[WHAT IS NEEDED]
Using the data beneath, show every line that includes the word "arrow".

[SUPPLIED INFORMATION]

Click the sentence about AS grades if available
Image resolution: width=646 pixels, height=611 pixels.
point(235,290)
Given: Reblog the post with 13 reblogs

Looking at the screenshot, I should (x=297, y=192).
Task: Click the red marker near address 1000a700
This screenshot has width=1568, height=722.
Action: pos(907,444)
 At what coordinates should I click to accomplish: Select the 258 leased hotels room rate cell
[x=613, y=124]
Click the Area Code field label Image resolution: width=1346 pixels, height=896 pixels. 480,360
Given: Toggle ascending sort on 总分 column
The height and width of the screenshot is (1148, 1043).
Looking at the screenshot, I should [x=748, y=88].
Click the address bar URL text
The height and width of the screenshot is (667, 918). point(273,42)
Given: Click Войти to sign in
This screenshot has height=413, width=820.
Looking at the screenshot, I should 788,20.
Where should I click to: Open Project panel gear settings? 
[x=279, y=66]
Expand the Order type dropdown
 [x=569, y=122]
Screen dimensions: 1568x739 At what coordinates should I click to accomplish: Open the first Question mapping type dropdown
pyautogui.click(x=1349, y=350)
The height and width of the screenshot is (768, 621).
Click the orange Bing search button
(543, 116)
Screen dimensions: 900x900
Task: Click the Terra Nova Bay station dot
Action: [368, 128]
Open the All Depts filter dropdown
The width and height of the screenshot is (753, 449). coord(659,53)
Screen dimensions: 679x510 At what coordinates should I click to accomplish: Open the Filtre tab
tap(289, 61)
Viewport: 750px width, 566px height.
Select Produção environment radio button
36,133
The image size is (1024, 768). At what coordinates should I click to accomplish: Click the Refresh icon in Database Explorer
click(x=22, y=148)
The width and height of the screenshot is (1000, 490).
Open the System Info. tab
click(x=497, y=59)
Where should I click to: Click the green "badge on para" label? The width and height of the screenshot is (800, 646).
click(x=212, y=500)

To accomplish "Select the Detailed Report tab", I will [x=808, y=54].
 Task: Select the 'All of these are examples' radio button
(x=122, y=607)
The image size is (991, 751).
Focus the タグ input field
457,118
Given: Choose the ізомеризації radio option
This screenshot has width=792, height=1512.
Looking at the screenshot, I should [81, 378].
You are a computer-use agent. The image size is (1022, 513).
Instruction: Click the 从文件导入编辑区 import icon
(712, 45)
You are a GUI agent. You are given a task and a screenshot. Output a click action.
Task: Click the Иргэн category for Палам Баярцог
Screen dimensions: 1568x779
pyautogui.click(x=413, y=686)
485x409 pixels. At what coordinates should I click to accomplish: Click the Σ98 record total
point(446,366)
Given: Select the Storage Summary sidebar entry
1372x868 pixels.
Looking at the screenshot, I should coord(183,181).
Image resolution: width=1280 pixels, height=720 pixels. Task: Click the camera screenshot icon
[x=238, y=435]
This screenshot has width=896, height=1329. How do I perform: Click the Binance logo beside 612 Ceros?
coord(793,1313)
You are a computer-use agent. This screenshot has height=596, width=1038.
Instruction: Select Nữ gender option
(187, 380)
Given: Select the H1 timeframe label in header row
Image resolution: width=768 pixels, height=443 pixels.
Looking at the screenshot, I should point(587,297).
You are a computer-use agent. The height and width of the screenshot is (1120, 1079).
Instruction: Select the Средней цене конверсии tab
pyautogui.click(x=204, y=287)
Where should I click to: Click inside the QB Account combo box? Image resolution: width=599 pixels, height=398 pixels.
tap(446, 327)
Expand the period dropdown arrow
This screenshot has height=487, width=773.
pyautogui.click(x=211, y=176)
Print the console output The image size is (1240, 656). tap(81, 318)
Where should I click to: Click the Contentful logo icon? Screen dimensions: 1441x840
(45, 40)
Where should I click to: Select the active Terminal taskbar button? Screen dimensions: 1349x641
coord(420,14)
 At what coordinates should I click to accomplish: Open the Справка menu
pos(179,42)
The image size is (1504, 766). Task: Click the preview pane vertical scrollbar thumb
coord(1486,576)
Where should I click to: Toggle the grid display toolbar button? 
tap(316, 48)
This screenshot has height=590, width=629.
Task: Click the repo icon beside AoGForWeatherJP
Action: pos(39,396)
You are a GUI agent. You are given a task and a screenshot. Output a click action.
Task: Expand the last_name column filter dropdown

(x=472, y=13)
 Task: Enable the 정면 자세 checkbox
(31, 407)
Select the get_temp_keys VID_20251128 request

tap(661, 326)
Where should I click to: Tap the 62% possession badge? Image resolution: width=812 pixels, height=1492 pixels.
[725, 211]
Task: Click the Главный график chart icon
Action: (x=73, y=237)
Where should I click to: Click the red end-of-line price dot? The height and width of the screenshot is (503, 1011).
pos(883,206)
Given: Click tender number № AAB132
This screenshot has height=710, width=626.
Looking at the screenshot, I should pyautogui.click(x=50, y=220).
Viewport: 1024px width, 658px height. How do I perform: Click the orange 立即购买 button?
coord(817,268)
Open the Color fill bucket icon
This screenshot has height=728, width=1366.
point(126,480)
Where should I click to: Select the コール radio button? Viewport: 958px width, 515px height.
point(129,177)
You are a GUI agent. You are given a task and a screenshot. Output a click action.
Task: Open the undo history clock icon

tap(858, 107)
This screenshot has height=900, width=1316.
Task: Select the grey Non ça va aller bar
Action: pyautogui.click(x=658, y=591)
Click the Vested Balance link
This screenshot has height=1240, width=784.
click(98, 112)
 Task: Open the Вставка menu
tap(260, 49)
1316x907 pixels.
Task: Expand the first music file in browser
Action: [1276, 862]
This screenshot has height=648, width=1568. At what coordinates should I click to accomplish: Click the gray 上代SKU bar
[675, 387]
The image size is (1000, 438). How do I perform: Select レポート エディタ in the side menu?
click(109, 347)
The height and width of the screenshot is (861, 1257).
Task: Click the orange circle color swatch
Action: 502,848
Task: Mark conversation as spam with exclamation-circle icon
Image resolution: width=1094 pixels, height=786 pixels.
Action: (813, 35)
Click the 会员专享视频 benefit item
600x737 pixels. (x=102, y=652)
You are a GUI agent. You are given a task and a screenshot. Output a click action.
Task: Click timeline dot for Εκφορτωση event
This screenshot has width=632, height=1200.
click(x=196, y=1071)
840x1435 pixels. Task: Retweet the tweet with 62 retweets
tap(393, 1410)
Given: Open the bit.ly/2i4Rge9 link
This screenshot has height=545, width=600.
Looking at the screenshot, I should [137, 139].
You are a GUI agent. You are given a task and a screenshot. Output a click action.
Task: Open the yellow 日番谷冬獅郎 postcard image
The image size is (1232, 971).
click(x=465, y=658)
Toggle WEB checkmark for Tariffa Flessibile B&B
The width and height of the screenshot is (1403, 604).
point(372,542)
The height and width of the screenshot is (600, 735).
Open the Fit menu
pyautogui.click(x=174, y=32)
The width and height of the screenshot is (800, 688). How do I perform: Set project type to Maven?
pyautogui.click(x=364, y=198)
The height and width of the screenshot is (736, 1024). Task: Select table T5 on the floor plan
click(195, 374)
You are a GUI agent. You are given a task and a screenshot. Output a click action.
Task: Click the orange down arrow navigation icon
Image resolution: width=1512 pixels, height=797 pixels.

[RESPONSE BOX]
Expand the period dropdown arrow
Task: Click the orange down arrow navigation icon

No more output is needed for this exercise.